= Dataset entries =
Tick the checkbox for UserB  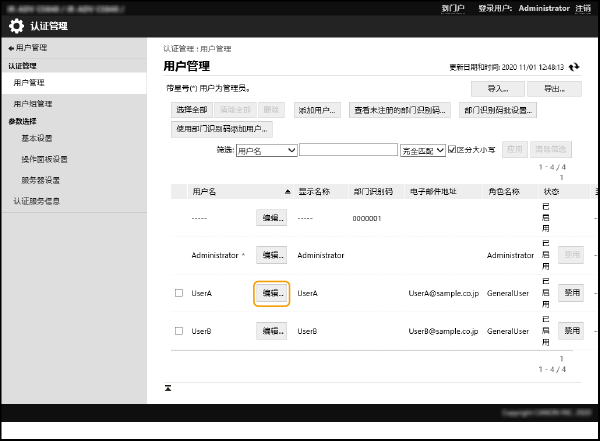(179, 330)
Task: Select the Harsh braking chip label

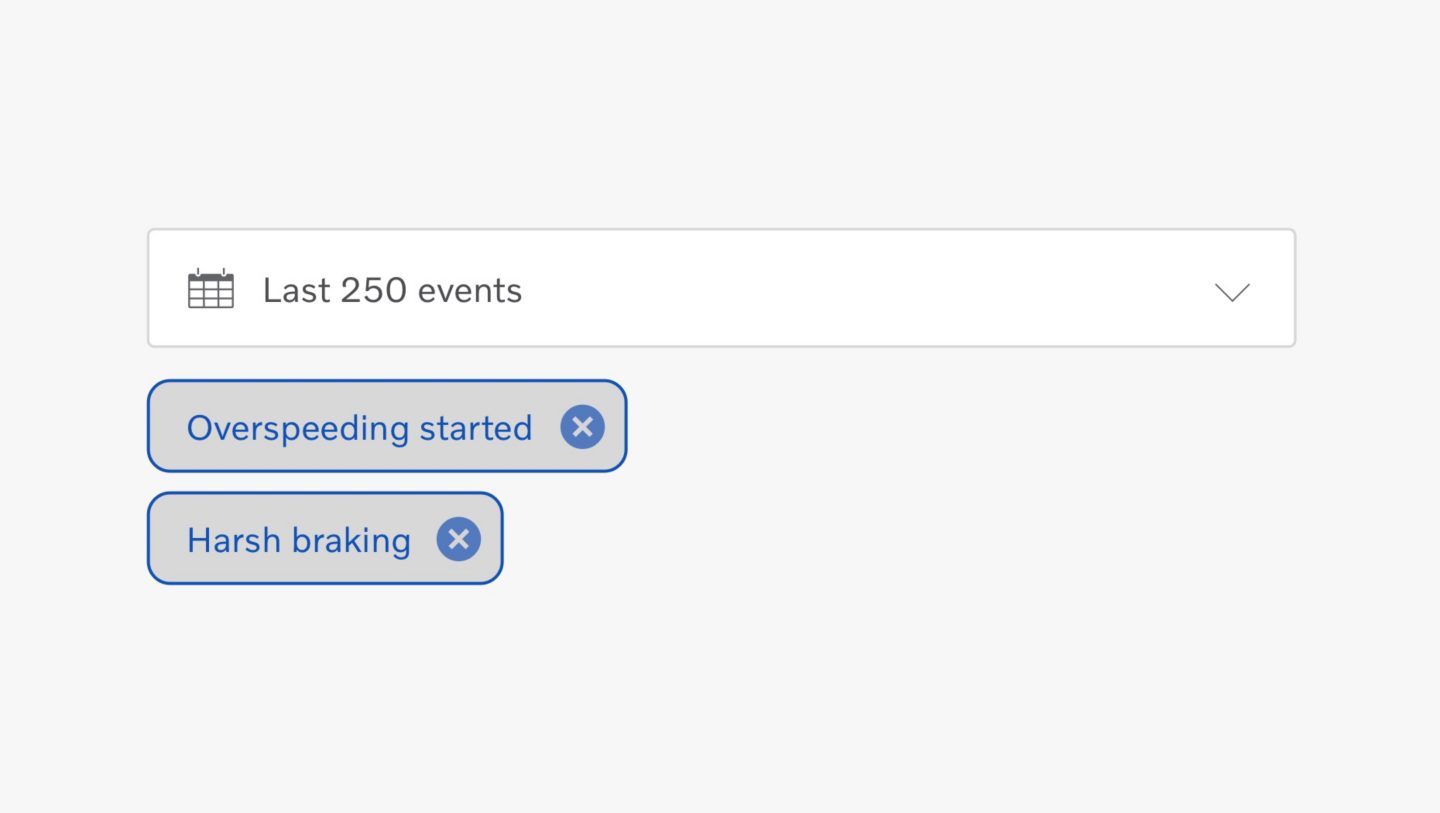Action: click(299, 540)
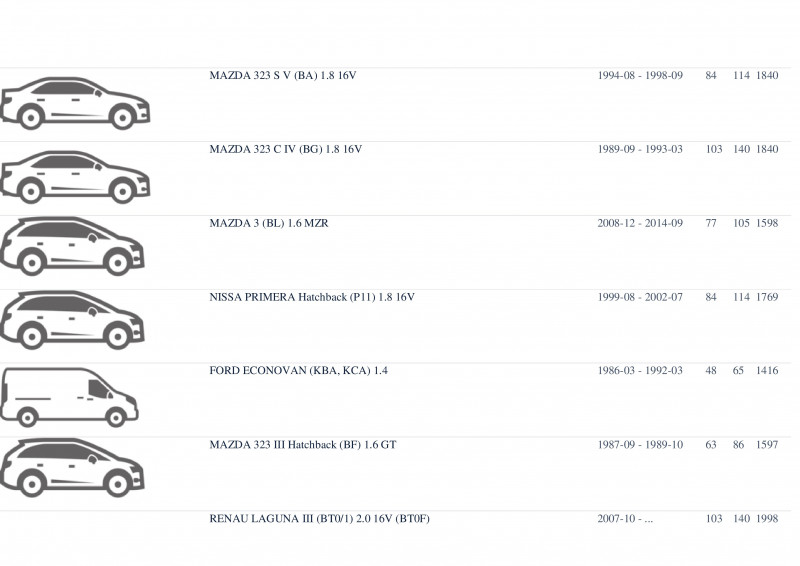Click the hatchback icon for Nissa Primera
Image resolution: width=800 pixels, height=566 pixels.
[72, 321]
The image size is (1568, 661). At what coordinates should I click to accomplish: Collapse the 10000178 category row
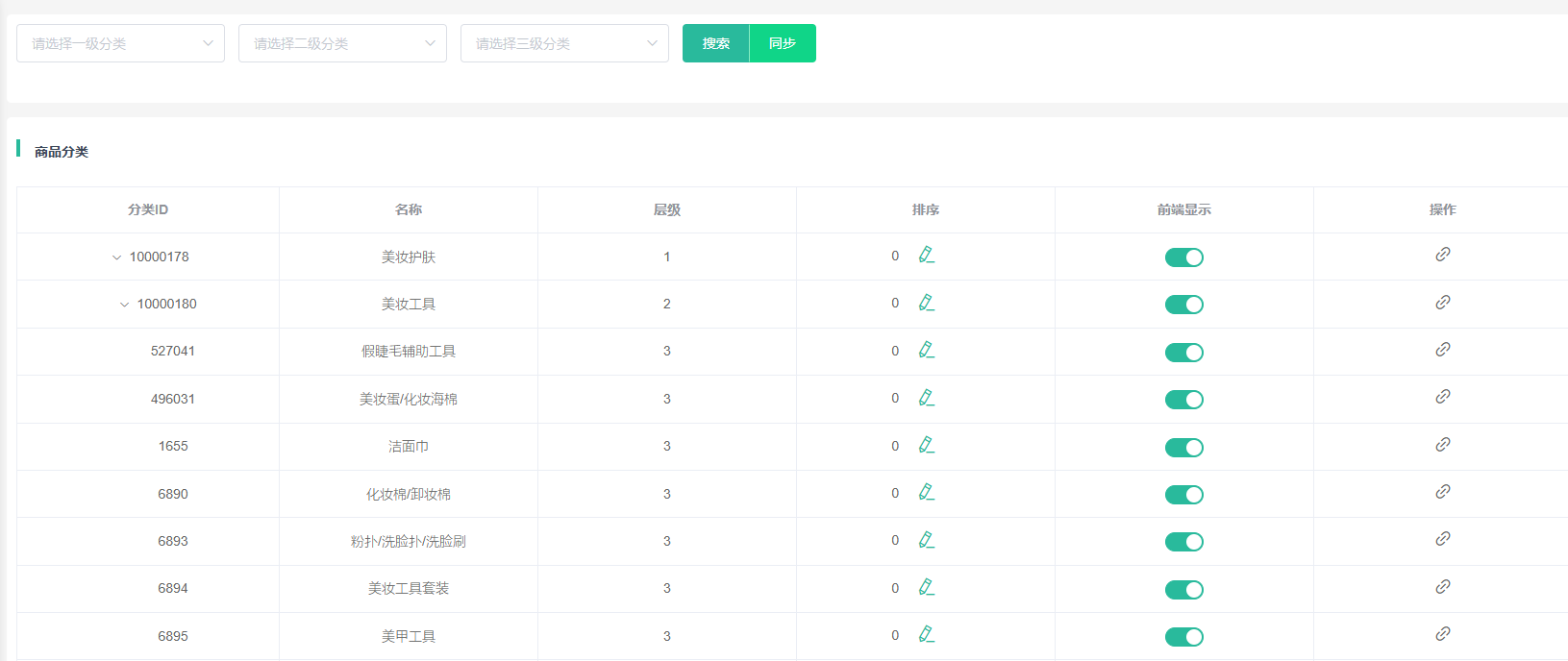click(116, 257)
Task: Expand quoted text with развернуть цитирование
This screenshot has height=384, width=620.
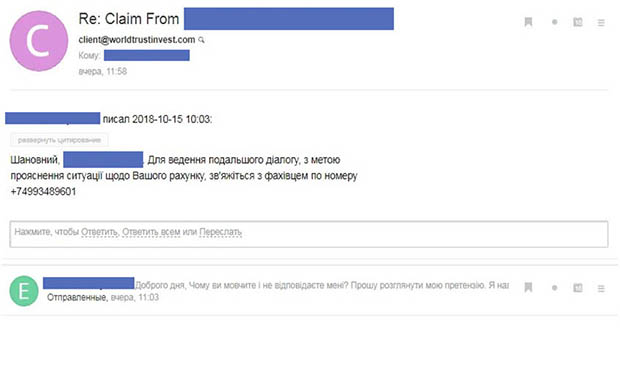Action: 59,140
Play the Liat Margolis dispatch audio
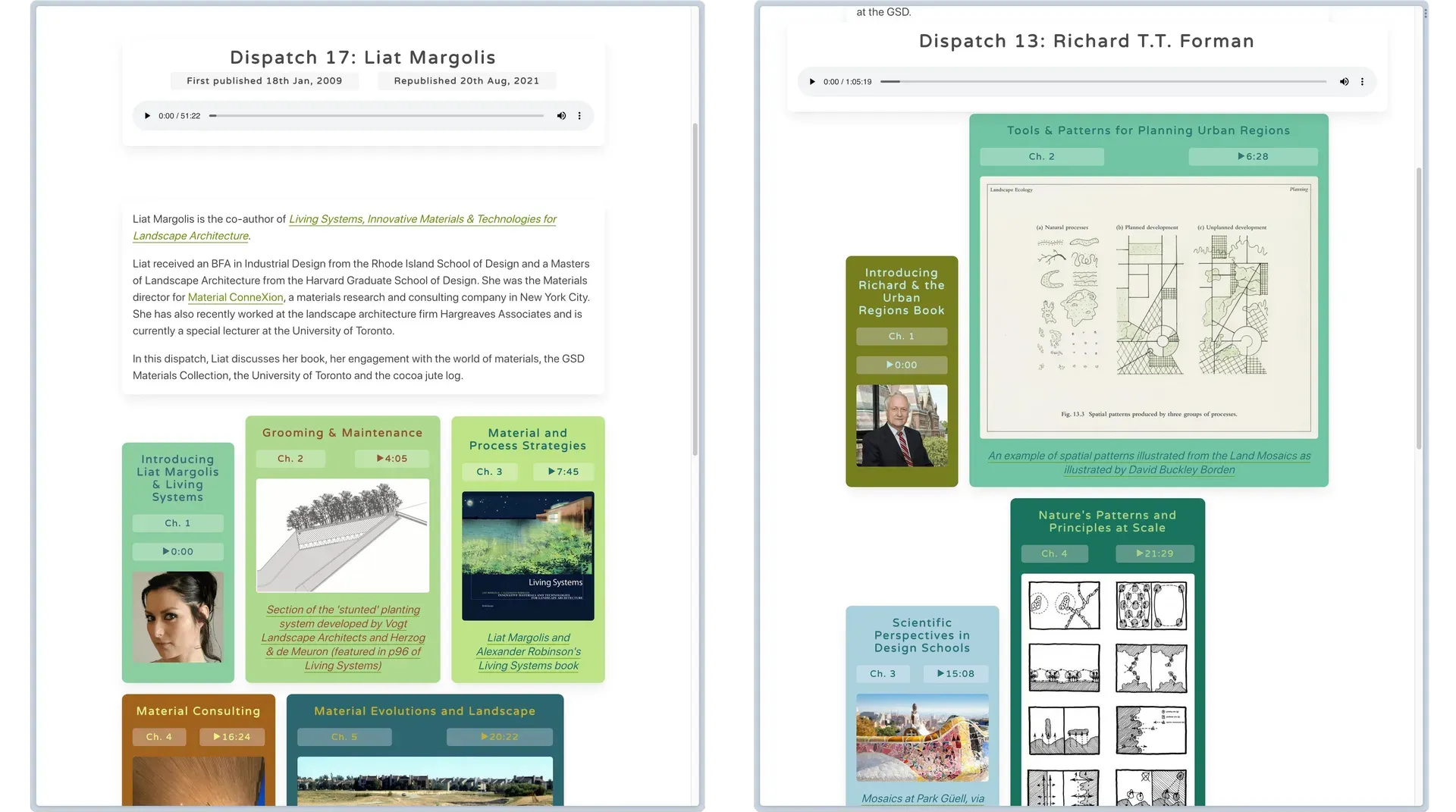This screenshot has height=812, width=1456. (x=147, y=116)
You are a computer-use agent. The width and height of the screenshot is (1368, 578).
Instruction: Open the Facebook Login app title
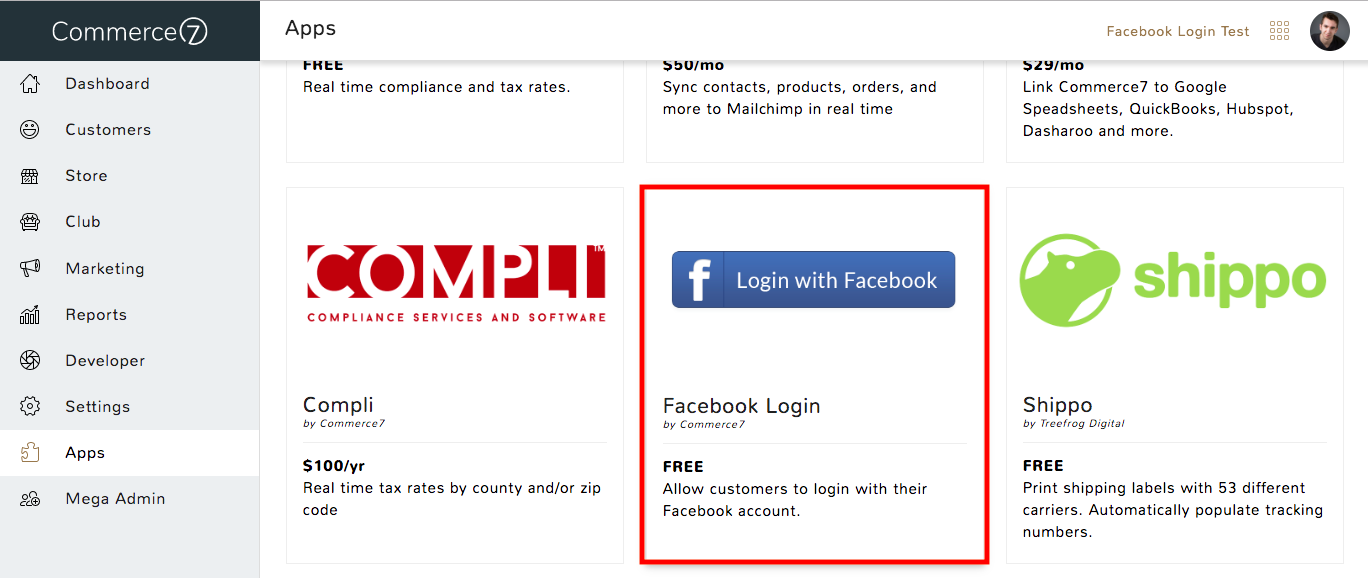[x=741, y=406]
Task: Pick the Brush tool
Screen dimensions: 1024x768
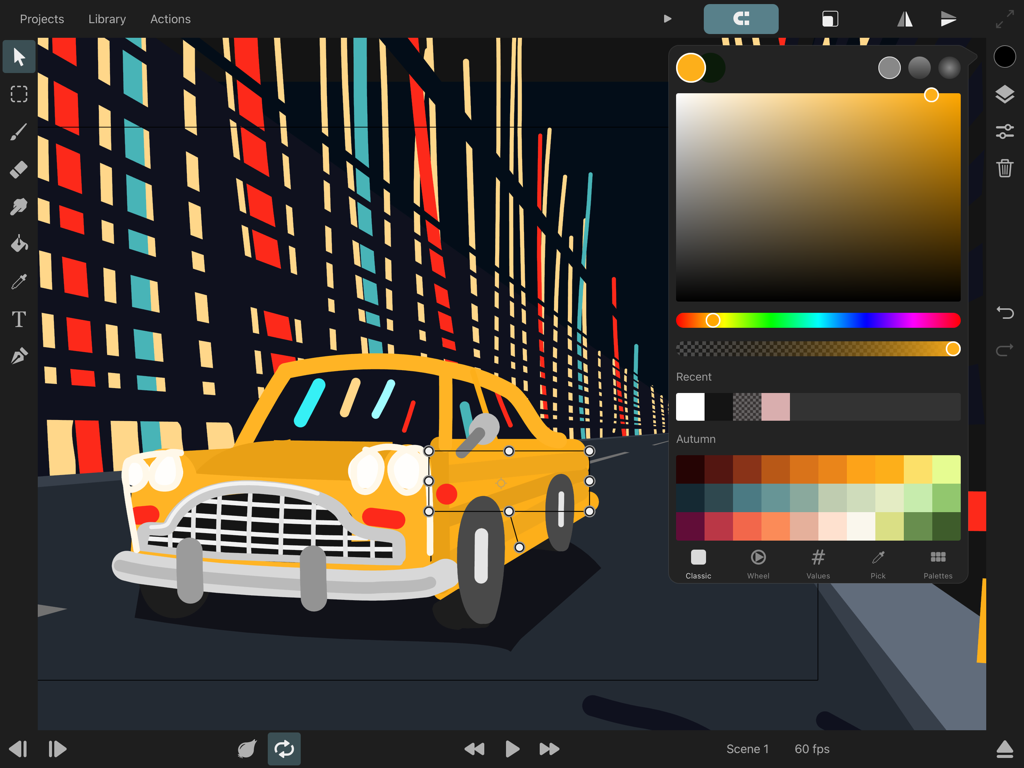Action: pyautogui.click(x=18, y=131)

= PROBLEM STATEMENT =
All lines from the one containing "This screenshot has height=384, width=620." to the last line of the records above, both included, need to be repeated word for word; omit the pictures.

= ANSWER SPACE =
This screenshot has height=384, width=620.
Action: 59,140
Play the Liat Margolis dispatch audio
This screenshot has height=812, width=1456. (x=147, y=116)
You are a computer-use agent. The width and height of the screenshot is (1368, 578).
Instruction: Open the Facebook Login app title
[x=741, y=406]
Task: Pick the Brush tool
Screen dimensions: 1024x768
Action: pyautogui.click(x=18, y=131)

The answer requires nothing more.